Am I doing Vieta's Formulas correctly?

Question

I've been given this exercise: $x^2 - (m+3)x + m + 2$, I'm supposed to check for which real values of the parameter $m$ can be used for this to work:

$1/x_1 + 1/x_2 > 1/2$ (I multiply both sides by 2x1x2) and get the following:

$2(x_1 + x_2) -x_1x_2 > 0$

which results to $m > -4$ using Vieta's formulas

Afterwards I have another argument, $x_1^2 + x_2^2 < 5$

After solving I get that $m$ is in the interval $(-4,0)$

My book tells me the final result for possible $M$ solutions is in the interval $(-2,0)$.

What am I doing wrong?

Answer 1

You can't multiply by $x_1x_2$ since you don't know if it's a positive or negative quantity (remember the sign of the inequality would have to swap if it were negative, and stay the same otherwise).

Remember what Viete's formulae tell you, that $x_1+x_2 = m+3$ and that $x_1x_2 = m+2$. You can use these if you simplify the left-hand side: $$\frac 1{x_1} + \frac1{x_2} = \frac{x_1+x_2}{x_1x_2} = \frac{m+3}{m+2},$$ so you want to ensure that $m$ is such that $$\frac{m+3}{m+2}>\frac12.$$ We can't multiply throughout by $m+2$ since we don't know its sign.

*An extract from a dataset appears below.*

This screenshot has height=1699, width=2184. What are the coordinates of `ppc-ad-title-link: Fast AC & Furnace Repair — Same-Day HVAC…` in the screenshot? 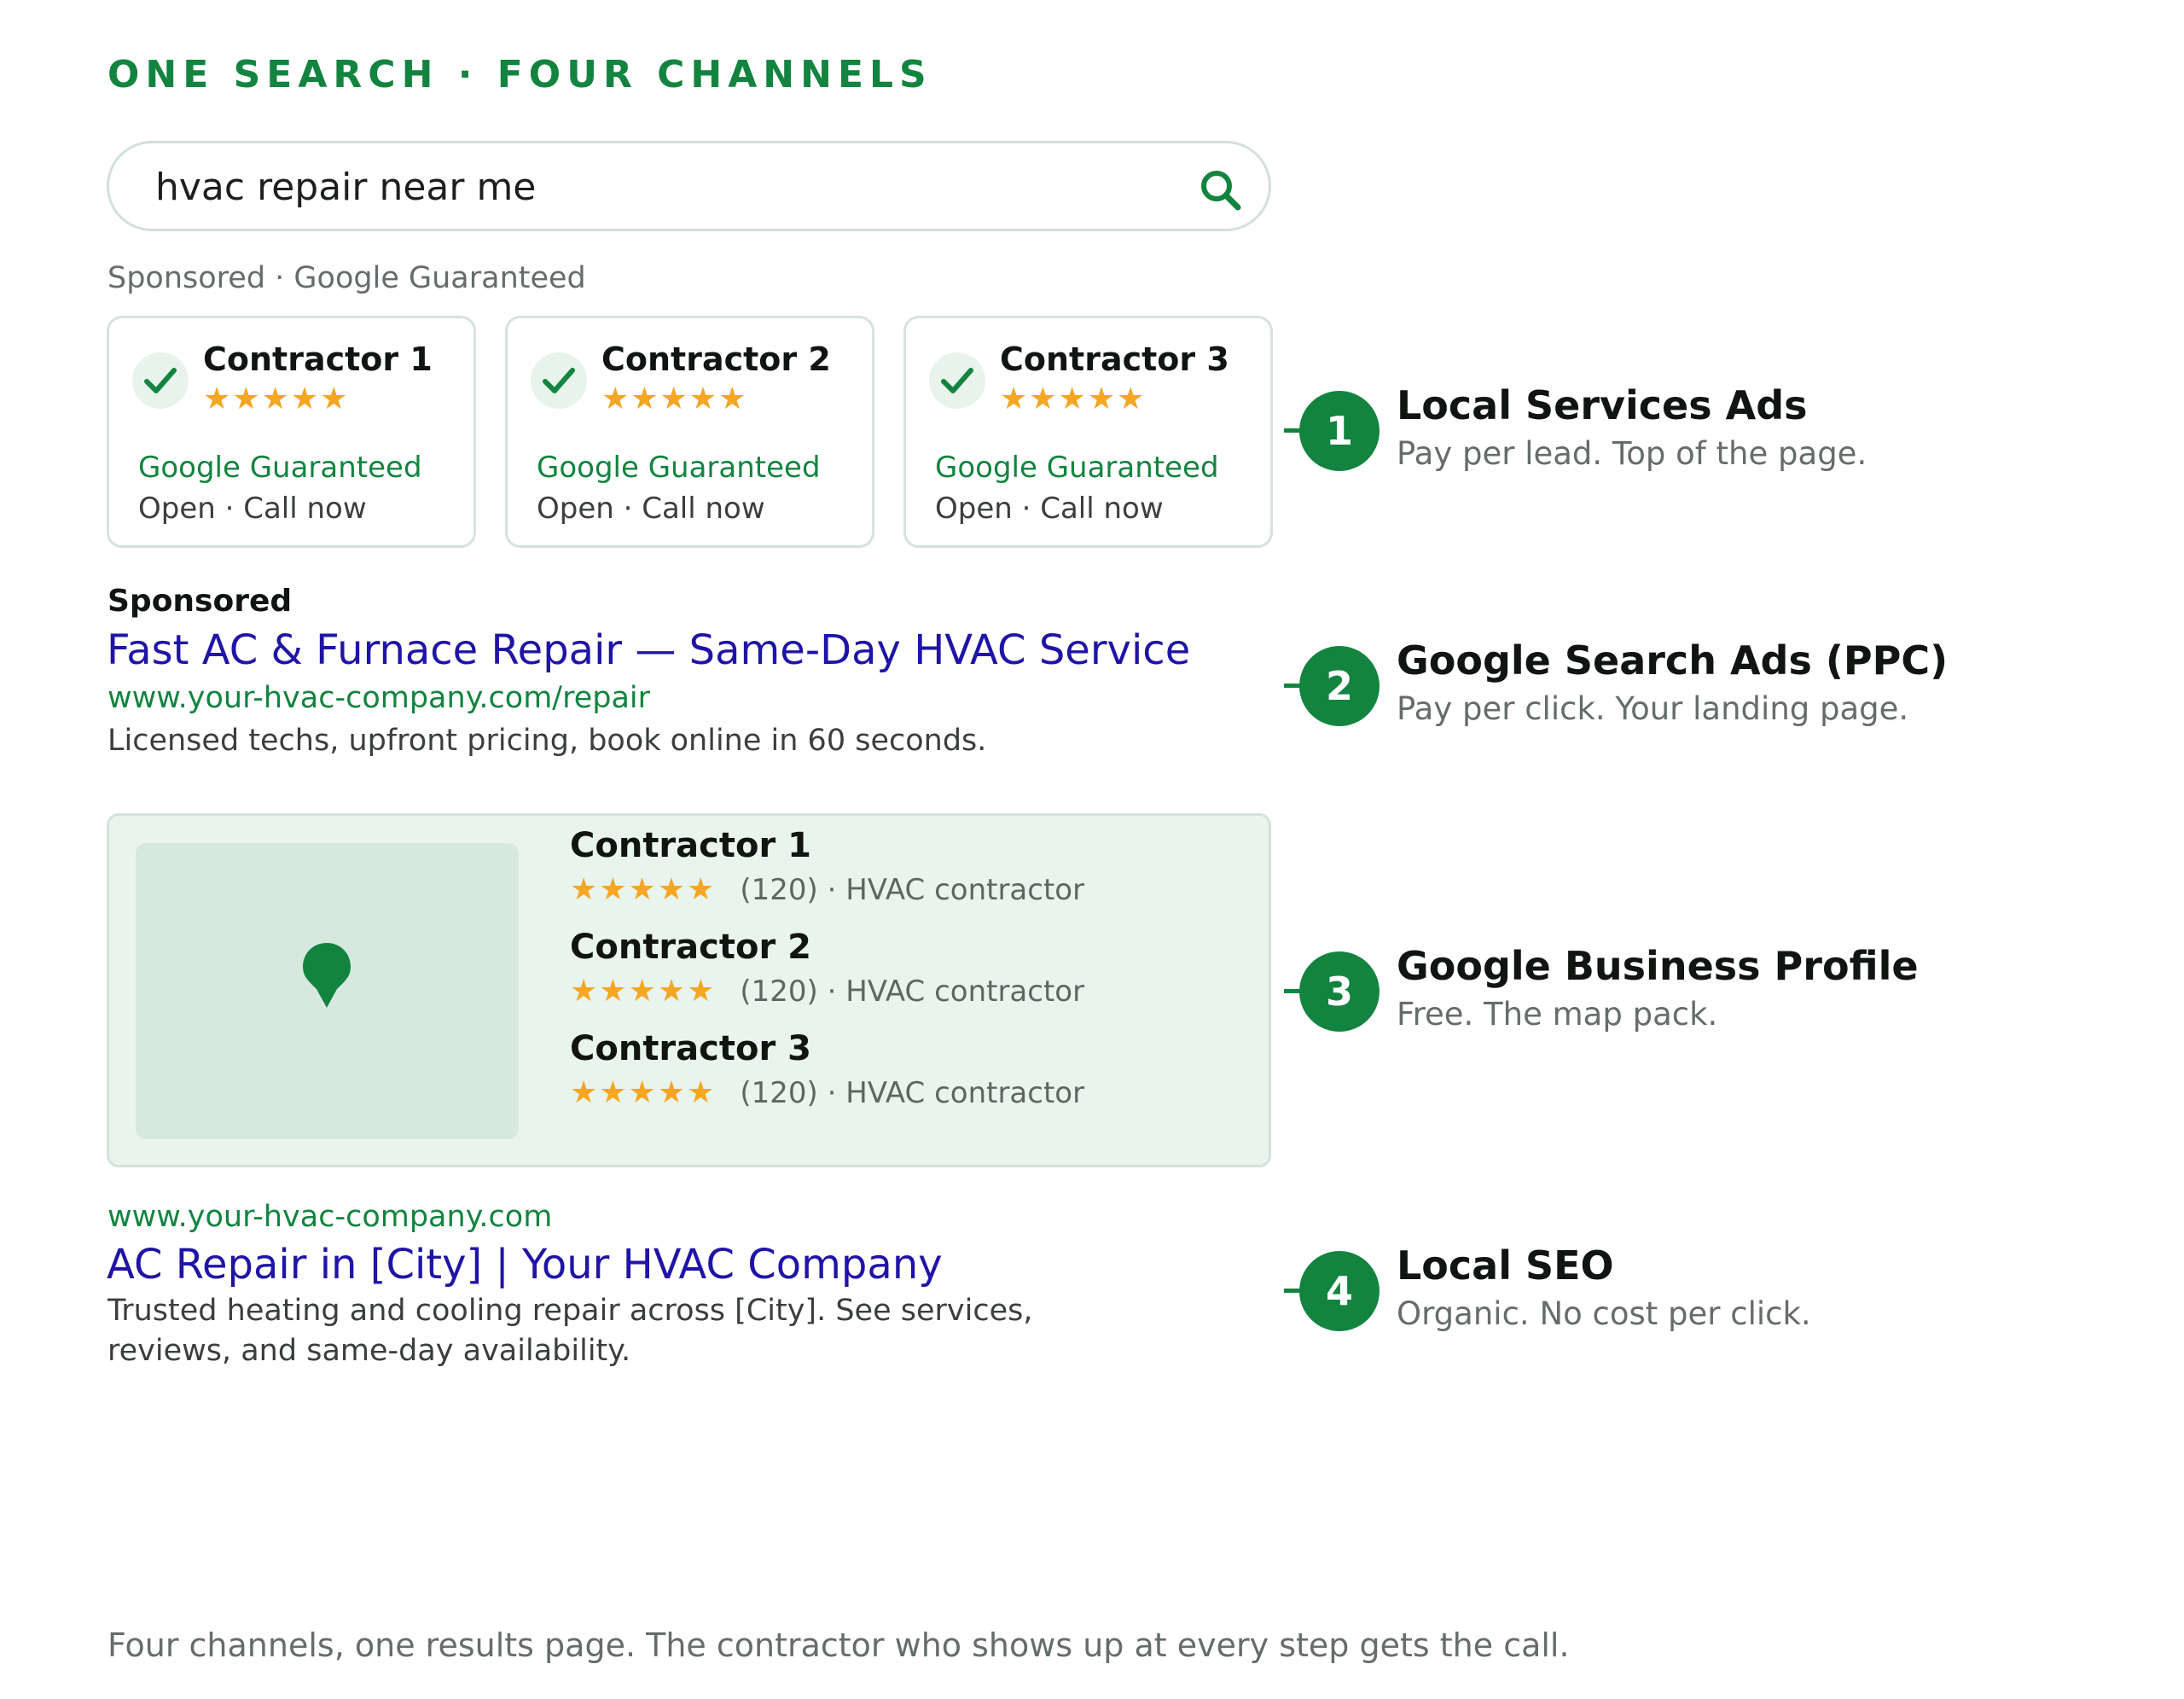 It's located at (648, 650).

We can multiply by $(m+2)^2$, this is surely non-negative. This gives us $$(m+3)(m+2)>\frac12(m+2)^2$$ which simplifies to $$(m+2)(m+4)>0.$$ A product of two numbers is $>0$ either if they are both $>0$, or if they are both $<0$.

In the first case (when $m+2$ and $m+4$ are both positive), we have $m>-2$ and $m>-4$, which is simply equivalent to saying $m>-2$.

In the second case (when they are both negative), we have $m<-2$ and $m<-4$, which is the same as saying that $m<-4$.

So in summary, your condition is equivalent to saying that $$\boxed{\text{$m<-4$ or $m>-2$}}.$$

Answer 2

In inequalities, it's usually a good idea to combine the fractions if you are not sure about their signs. For examples see here and here.

Now $$\frac{1}{x_1} + \frac{1}{x_2} > \frac 12 \iff \frac{2x_2+2x_1-x_1 x_2}{2x_1 x_2} >0 \\ \iff \frac{2(m+3)-m-2}{2(m+2)} = \frac{m+4}{2(m+2)}>0 \iff (m+2)(m+4) > 0 \\\iff m \in (-\infty, -4)\cup (-2, \infty)$$ And $$x_1^2+x_2^2 < 5 \iff (x_1+x_2)^2-2x_1 x_2 < 5 \\\iff (m+3)^2-2(m+2)-5 = m(m+4) < 0\\ \iff -4<m<0 $$

Therefore $-2<m<0$.